Figure 2. Viperin induces lipogenesis and glycolysis of cancer cells.

(A) Lipid accumulation in cancer cells expressing viperin. Gastric cancer cell lines expressing viperin (MKN1 and MKN28) and those not expressing viperin (MKN45) were stained with bodipy-FITC (green), an indicator of LDs, and MaP.VIP (red). Scale bars: 20 μm. (B) No shRNA, a control Luc shRNA, or viperin shRNAs were stably expressed in MKN28 cells, and a control vector, MLS-viperin, or MLS-viperin (DCA) was stably expressed in MKN45 cells. Relative mRNA levels of viperin, glucose transporters (GLUT1 and -4), major transcriptional regulators (SREBP and ChREBP), and key lipogenic enzymes (ACL, ACC2, and DGAT1) in the stable cell lines were measured by qRT-PCR and normalized to ACTB mRNA. Data are presented as the mean ± SEM (n = 3 in triplicate).
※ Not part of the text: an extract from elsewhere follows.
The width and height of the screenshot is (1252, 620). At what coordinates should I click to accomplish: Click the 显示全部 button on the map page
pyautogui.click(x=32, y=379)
MLS-viperin, the N-terminal amphipathic α-helix (residues 1 to 42) of viperin was deleted and replaced by MLSs (residues 2 to 34) of vMIA; MLS-Viperin (DCA), 2 cysteine residues (88 and 91) of MLS-viperin were mutated to alanine. (C) The ECAR was measured in the MKN28 and MKN45 stable cell lines. Glucose, oligomycin, and 2-deoxyglucose (2-DG) were added at the indicated time points. Data are presented as the mean ± SEM (n = 3 in triplicate). (D and E) MKN28 viperin-KD cells were incubated in glucose-free media (D) or treated with ranolazine (E) for 24 hours. Relative mRNA levels of the indicated genes were measured. Data are presented as the mean ± SEM (n = 2 in triplicate). *P < 0.05, **P < 0.01, and ***P < 0.001, by 1-way ANOVA with Dunnett’s multiple-comparison test (B, C, and D) or Tukey’s multiple-comparison test (E).